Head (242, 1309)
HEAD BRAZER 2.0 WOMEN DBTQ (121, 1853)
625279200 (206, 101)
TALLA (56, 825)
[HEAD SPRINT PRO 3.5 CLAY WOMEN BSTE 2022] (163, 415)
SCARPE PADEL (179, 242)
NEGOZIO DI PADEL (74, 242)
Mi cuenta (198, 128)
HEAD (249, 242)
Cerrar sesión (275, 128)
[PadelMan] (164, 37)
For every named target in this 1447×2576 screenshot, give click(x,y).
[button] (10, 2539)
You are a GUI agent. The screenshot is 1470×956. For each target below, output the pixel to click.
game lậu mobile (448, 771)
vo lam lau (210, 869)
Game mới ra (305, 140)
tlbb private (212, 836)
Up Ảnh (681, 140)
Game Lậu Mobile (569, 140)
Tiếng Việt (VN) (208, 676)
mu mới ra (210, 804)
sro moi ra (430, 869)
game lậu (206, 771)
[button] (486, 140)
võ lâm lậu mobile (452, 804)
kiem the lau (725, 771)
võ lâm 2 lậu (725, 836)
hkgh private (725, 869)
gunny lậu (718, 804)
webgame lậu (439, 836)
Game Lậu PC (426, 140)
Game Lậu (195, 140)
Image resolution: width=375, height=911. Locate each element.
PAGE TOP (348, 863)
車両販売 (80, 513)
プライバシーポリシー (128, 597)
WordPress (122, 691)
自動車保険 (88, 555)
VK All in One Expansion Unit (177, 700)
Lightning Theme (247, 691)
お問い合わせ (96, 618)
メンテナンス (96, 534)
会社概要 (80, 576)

□ □ □ □

:: Task prompt ::
Transcribe the data above so that every line matches exactly.

:: Finished task ::
Head (242, 1309)
HEAD BRAZER 2.0 WOMEN DBTQ (121, 1853)
625279200 (206, 101)
TALLA (56, 825)
[HEAD SPRINT PRO 3.5 CLAY WOMEN BSTE 2022] (163, 415)
SCARPE PADEL (179, 242)
NEGOZIO DI PADEL (74, 242)
Mi cuenta (198, 128)
HEAD (249, 242)
Cerrar sesión (275, 128)
[PadelMan] (164, 37)
For every named target in this 1447×2576 screenshot, give click(x,y).
[button] (10, 2539)
You are a GUI agent. The screenshot is 1470×956. For each target below, output the pixel to click.
game lậu mobile (448, 771)
vo lam lau (210, 869)
Game mới ra (305, 140)
tlbb private (212, 836)
Up Ảnh (681, 140)
Game Lậu Mobile (569, 140)
Tiếng Việt (VN) (208, 676)
mu mới ra (210, 804)
sro moi ra (430, 869)
game lậu (206, 771)
[button] (486, 140)
võ lâm lậu mobile (452, 804)
kiem the lau (725, 771)
võ lâm 2 lậu (725, 836)
hkgh private (725, 869)
gunny lậu (718, 804)
webgame lậu (439, 836)
Game Lậu PC (426, 140)
Game Lậu (195, 140)
Image resolution: width=375, height=911. Locate each element.
PAGE TOP (348, 863)
車両販売 (80, 513)
プライバシーポリシー (128, 597)
WordPress (122, 691)
自動車保険 (88, 555)
VK All in One Expansion Unit (177, 700)
Lightning Theme (247, 691)
お問い合わせ (96, 618)
メンテナンス (96, 534)
会社概要 (80, 576)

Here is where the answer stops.